I took Honors Chemistry my freshman fall and thought the skills that got me through a competitive public high school would also get me through college. Unfortunately, they didn’t quite translate, and on my first midterm I got the lowest score in the class. Though I ended the class with a decent grade, this unexpected taste of failure so early on in my college career gave me my first taste of true fear that I wouldn’t be able to complete my carefully laid track.

I became a Government major my freshman spring, switching out of the pre-med track and leaving the security it brought. In the pre-med track, you take specified classes to get to one end goal, medical school, after which you can start saving lives. As a Government major, I still wanted to do good, but I now had to create my own path to do so. I set my sights on getting a good job.

This end goal, a “good job,” became increasingly important to me as college progressed. It also became increasingly vague. As sophomore summer came and went, it was no longer just a job that would help me help others — it also had to be a job that paid well. As junior year passed, it also had to be a job at a brand-name company, because what was the point of getting a job if nobody knew where you worked?

I had spent an incredible amount of time and energy my sophomore year looking for an internship, and by the time I was looking for junior summer internships, I was not just overwhelmed but also drained. When I received an offer from a respected company, I jumped on it. It was the first and only company I had applied for at the time, and I was so relieved to have a summer prospect that I didn’t care about the job description.

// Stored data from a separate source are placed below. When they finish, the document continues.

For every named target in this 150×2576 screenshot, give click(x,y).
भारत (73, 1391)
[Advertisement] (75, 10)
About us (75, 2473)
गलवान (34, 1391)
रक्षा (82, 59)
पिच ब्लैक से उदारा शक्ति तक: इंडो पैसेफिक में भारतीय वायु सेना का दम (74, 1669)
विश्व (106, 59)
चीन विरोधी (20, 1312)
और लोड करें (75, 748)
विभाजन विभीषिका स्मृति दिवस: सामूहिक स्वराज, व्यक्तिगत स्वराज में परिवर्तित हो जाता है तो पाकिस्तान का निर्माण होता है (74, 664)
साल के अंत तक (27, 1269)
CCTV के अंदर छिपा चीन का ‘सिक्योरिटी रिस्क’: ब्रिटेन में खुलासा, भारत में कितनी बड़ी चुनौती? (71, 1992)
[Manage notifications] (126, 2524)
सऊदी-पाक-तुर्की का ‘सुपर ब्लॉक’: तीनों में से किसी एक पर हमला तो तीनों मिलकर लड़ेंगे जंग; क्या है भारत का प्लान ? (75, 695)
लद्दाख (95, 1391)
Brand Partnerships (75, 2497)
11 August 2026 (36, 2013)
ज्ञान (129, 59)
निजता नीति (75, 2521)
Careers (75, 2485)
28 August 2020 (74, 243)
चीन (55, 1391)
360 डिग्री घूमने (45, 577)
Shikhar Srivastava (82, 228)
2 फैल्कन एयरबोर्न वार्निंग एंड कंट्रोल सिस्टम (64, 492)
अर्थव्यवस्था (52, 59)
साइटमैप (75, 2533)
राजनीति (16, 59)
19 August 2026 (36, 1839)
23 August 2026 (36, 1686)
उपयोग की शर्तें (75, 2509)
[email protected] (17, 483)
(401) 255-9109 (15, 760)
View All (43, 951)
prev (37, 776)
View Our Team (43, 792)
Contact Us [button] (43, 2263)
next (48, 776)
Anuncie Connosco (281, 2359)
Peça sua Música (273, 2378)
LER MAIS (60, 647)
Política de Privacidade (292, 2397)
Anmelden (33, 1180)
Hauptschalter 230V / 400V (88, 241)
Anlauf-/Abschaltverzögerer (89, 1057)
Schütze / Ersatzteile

Nine weeks into my internship, I realized that while I loved my coworkers, I didn’t ultimately love the work I was doing. As I found myself imagining what it would be like to stay in this role after college, all I could think about was how much time it would take before I could transfer. But talking to full-time workers helped me realize how increasingly difficult it is to move once you’ve settled. Fortunately, internships end and allow you to decide whether to stay or to leave. After entering a company, doing your best to learn the job and mesh with the people, you hopefully come out with a better sense of the person you want to become.

Dartmouth can breed a culture of settling. While on campus, we might not see it — everyone knows someone at a Fortune 500 company or a top graduate school, and just about everyone is working incredibly hard for their future. But as I made my way through I realized I was starting to settle for the Dartmouth dream, not my own dream. This school is built on close-knit communities of ambitious students, but it can also make it easy to conform to what everyone else is doing. As the terms went by, the path of least resistance was to follow the track Dartmouth provided for me, not to pave a path I genuinely wanted to go down.

The Dartmouth track emphasizes job security, whether that be securing placement at a top school or getting an offer from a top company. Its appeal lies in its safety and prestige — you may not be doing what you really want to do, but at least you’re proud to put it on your LinkedIn. The rationale is that you’ll work there while searching for something better, which can work. But seeing people who had been working for years, unsatisfied with their job but afraid to lose the security it brings, made me realize that now — while we’re young, skilled and generally free of dependents — is the time to make those difficult decisions.

I understand that the luxury to take risks is not something that everyone can afford. But to everyone with the privilege of being able to do so, the best way to not settle for a safe but ultimately unsatisfying option is to eliminate that option to begin with, to pull out the safety net from under. The right amount of fear in the right direction can be necessary to push you toward what you really want — not what you think is easy to achieve.